# Text block
------------------------------------------------------------------------
During the three months ended September 30, 2025, operating expenses decreased from the comparable prior year period by $6.7 million, primarily due to a $5.2 million decrease in employee-related expenses and a $1.1 million decrease in shipping and supplies fees. Depreciation and amortization expense increased $3.8 million from the comparable prior year period, primarily due to the development of additional technology and purchases of other related fixed assets, which was partially offset by an increase in the estimated useful lives of servers and network equipment.

During the nine months ended September 30, 2025, operating expenses decreased from the comparable prior year period by $3.1 million, primarily due to a $4.5 million decrease in employee-related expenses, which was partially offset by a $1.1 million increase in banking-related fees. Depreciation and amortization expense increased $9.9 million from the comparable prior year period, primarily due to the development of additional technology, purchases of other related fixed assets, and the impact of our corporate headquarters expansion that was placed into service in April 2024, which was partially offset by an increase in the estimated useful lives of servers and network equipment.

***Administrative Expenses***

*Sales and Marketing* 

During the three months ended September 30, 2025, sales and marketing expenses increased from the comparable prior year period by $21.2 million due to a $17.1 million increase in marketing and advertising expense and a $4.1 million increase in employee-related expenses.
------------------------------------------------------------------------
# Given entries

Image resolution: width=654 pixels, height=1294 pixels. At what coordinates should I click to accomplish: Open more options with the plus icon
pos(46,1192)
------------------------------------------------------------------------
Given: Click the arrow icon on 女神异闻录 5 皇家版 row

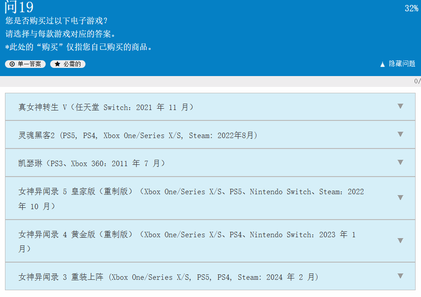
------------------------------------------------------------------------
# Requirements
1 - In the expense discussion, by how much did sales and marketing expenses increase during the three months ended September 30, 2025, compared with the prior year period?
2 - According to the expense discussion, why did depreciation and amortization expense rise during the nine months ended September 30, 2025? Answer in one to three sentences.
3 - Quote a passage from the expense discussion, starting at "During the three months ended September 30, 2025, sales" and ending after "in employee-related expenses.".

# Completed exercise
1 - They increased by $21.2 million.

2 - It rose $9.9 million mainly because of the development of additional technology, purchases of other related fixed assets, and the corporate headquarters expansion placed into service in April 2024. The increase was partially offset by an increase in the estimated useful lives of servers and network equipment.

3 -
During the three months ended September 30, 2025, sales and marketing expenses increased from the comparable prior year period by $21.2 million due to a $17.1 million increase in marketing and advertising expense and a $4.1 million increase in employee-related expenses.